- **Work instructions**: Go over the data and keep only the lines that include "computer".

- **Data supplied**:
===============
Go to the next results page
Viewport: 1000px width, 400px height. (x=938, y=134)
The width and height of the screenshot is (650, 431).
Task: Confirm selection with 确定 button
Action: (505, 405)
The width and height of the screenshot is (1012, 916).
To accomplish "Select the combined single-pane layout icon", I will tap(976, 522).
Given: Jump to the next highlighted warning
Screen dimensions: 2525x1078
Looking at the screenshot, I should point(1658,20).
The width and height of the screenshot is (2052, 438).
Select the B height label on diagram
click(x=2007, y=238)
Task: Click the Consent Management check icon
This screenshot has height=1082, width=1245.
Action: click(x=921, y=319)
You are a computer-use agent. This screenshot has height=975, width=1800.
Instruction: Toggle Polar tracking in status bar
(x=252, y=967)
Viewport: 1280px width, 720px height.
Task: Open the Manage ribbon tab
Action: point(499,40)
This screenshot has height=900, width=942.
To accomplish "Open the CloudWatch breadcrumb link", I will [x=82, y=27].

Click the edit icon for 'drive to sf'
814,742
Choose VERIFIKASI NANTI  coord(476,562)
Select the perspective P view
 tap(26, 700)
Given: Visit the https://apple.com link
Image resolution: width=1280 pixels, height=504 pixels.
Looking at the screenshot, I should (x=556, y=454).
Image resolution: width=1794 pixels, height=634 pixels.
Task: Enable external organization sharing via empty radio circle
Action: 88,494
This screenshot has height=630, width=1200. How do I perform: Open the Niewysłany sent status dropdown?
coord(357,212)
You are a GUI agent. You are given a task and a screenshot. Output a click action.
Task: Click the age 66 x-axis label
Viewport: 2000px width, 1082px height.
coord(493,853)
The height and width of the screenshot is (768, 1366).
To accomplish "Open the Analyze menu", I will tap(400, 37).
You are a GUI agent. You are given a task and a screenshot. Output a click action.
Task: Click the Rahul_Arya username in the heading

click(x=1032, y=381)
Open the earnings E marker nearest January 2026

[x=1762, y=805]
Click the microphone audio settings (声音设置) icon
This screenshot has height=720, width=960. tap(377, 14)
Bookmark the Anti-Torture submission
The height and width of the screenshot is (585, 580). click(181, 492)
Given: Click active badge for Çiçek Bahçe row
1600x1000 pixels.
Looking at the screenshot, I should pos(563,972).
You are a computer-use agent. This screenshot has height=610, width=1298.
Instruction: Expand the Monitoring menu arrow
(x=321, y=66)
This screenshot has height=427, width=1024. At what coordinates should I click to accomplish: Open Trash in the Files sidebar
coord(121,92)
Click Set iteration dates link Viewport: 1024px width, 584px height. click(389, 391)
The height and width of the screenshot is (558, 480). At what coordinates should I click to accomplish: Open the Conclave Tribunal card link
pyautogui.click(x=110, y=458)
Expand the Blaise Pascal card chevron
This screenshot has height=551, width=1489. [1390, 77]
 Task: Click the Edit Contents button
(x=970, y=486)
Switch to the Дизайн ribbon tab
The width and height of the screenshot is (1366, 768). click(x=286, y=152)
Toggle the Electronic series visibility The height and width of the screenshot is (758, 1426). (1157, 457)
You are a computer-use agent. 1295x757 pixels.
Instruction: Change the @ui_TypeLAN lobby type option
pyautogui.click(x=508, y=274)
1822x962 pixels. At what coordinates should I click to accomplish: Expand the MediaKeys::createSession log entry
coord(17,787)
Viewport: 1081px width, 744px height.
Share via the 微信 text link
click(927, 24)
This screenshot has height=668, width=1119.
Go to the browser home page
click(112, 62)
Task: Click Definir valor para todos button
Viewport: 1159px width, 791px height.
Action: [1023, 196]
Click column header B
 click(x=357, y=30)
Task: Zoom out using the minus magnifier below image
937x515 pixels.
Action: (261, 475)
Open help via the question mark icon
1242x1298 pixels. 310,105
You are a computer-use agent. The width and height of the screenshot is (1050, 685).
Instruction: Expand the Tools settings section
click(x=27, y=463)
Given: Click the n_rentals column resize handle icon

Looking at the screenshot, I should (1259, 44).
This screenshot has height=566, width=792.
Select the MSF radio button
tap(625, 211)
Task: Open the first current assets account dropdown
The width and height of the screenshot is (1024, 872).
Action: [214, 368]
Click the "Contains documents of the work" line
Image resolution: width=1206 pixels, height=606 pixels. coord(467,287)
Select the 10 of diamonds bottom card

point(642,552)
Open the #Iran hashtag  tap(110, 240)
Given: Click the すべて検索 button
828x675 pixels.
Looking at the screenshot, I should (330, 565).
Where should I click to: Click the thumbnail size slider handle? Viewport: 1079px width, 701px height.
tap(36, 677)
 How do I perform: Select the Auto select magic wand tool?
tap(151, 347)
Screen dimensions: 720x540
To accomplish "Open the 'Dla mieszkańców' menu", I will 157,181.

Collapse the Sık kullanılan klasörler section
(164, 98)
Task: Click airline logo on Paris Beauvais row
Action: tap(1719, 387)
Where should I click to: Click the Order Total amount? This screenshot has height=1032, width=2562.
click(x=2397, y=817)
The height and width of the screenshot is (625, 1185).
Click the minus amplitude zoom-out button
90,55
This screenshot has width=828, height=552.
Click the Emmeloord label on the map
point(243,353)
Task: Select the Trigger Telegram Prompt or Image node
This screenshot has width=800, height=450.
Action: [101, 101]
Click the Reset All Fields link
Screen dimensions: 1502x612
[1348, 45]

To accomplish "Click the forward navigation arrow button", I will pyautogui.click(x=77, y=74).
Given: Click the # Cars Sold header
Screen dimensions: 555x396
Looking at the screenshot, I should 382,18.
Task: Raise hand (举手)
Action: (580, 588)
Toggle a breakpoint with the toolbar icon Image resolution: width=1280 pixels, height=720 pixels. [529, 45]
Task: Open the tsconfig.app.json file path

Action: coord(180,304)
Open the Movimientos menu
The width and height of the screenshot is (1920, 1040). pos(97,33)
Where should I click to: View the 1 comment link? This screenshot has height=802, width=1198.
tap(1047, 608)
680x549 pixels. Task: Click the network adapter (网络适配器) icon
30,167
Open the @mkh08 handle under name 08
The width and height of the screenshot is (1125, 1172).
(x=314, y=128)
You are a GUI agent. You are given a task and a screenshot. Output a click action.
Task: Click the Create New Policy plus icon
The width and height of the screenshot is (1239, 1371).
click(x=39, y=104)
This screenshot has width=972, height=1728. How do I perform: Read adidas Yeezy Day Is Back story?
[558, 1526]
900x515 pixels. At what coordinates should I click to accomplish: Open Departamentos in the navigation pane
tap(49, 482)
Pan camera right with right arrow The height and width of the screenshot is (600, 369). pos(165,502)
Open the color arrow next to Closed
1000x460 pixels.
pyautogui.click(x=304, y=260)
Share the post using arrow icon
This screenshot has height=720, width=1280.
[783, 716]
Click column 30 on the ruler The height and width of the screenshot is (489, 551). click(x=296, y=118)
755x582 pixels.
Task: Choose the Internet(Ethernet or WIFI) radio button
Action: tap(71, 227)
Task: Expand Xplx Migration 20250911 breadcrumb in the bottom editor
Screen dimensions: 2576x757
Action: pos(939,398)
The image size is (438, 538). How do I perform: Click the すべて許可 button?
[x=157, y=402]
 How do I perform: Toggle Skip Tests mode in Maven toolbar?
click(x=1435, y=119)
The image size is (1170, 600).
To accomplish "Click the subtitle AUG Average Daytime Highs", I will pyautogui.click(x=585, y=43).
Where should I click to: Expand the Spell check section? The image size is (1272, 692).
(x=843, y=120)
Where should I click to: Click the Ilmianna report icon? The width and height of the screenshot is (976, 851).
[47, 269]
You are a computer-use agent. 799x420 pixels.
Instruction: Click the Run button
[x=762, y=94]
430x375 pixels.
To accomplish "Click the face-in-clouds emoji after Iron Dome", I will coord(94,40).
===============
- **Response**:
You are a computer-use agent. This screenshot has height=975, width=1800.
You are a computer-use agent. This screenshot has height=610, width=1298.
You are a computer-use agent. 1295x757 pixels.
You are a computer-use agent. The width and height of the screenshot is (1050, 685).
You are a computer-use agent. 799x420 pixels.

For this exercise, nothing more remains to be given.